Before the cameras started rolling, though, he was a 5-year-old kid obsessed with sharks and animals in general, who knew he wanted to be a professional fisherman, and started working on a fishing boat at the age of 11.
"You don't always know what you're going to learn, or what you're going to think about," he says. "When I started doing the shark thing, part of it was trying to keep a job, quite frankly. I wasn't a conservationist, I didn't say ‘I'm going to go out there and do this.' I love the ocean, because the ocean has given me everything. It's my time to give back."
McBride and the rest of the crew, part mariners, part fishermen, part researchers, and part television stars, travel the world to capture and tag great white sharks. They'll be the first to tell you that it isn't a bad gig. They have been from Cape Town to California to (most recently) Cape Cod where I caught up with them. Their New England mission isn't being televised, but they had a cameraman aboard, to film for their blog, and the visit, coming at a time when sharks were resurgent in the land of "Jaws", got its share of press.

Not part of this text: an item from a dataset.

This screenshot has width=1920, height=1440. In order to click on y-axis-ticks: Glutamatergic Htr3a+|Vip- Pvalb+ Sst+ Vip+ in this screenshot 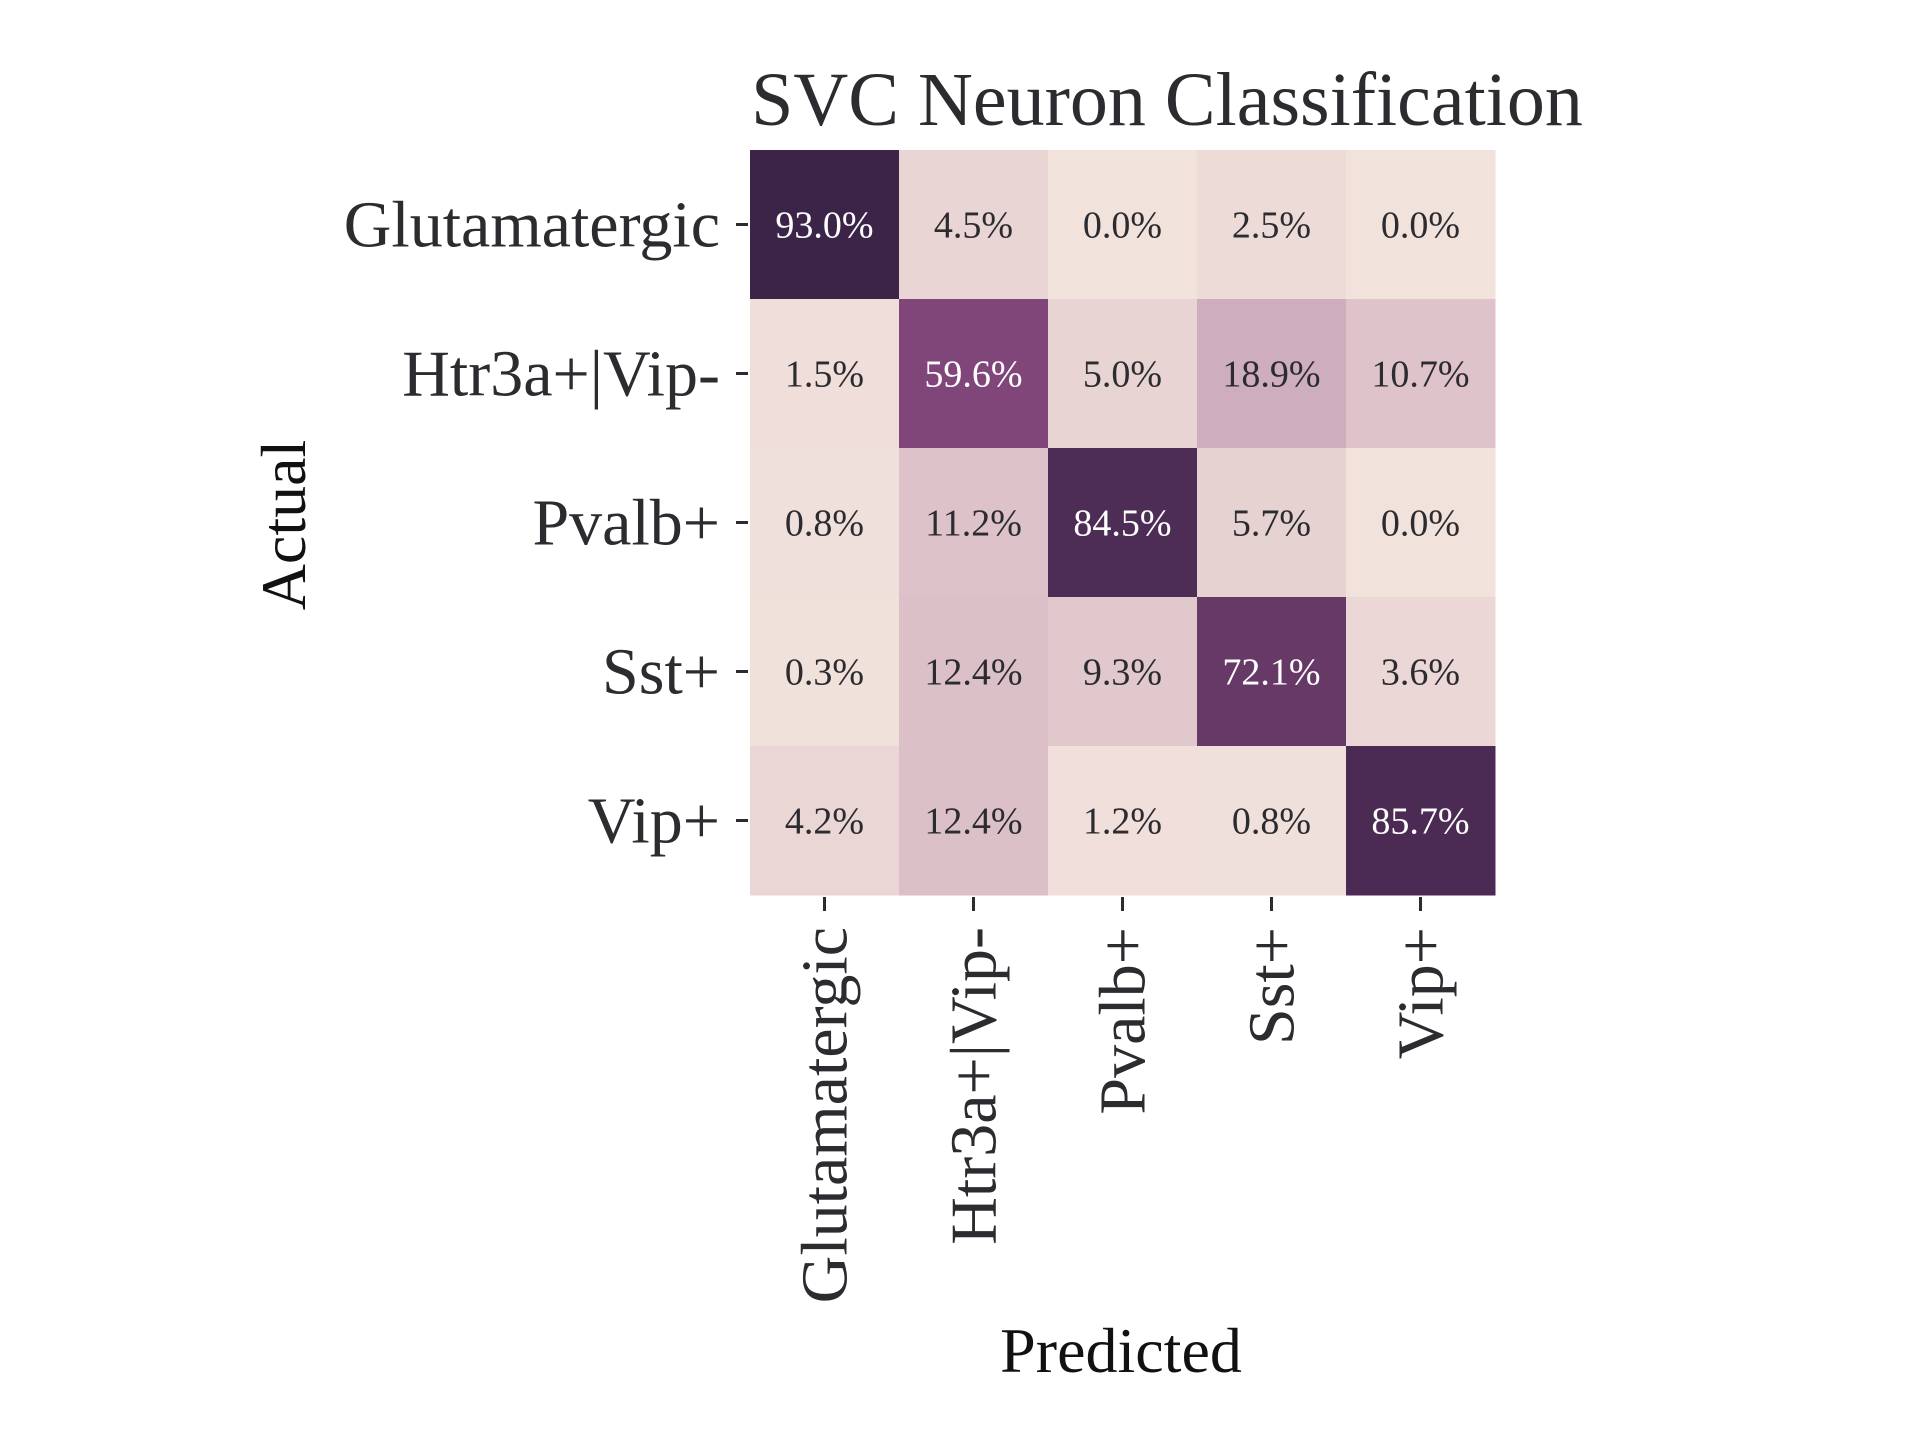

Outside on the deck, McBride pointed out different parts of the shark corral and showed off a specially designed shark hook they've improved with a butter knife and a Styrofoam float. He says again that he isn't showing off, and then he tells a story to illustrate how safe it is to swim with the sharks. "You can't buy a shark attack," he says. "I've swum in the middle of shark schools, probably six or 800 sharks in a feeding frenzy, where all you see is fins, tails, and teeth. As a point, to show people they were going to [only] eat the bait, I swim up, with my arms and legs out and just shut my eyes for a minute, with the sharks slamming into me. When I opened up my eyes, they were gone."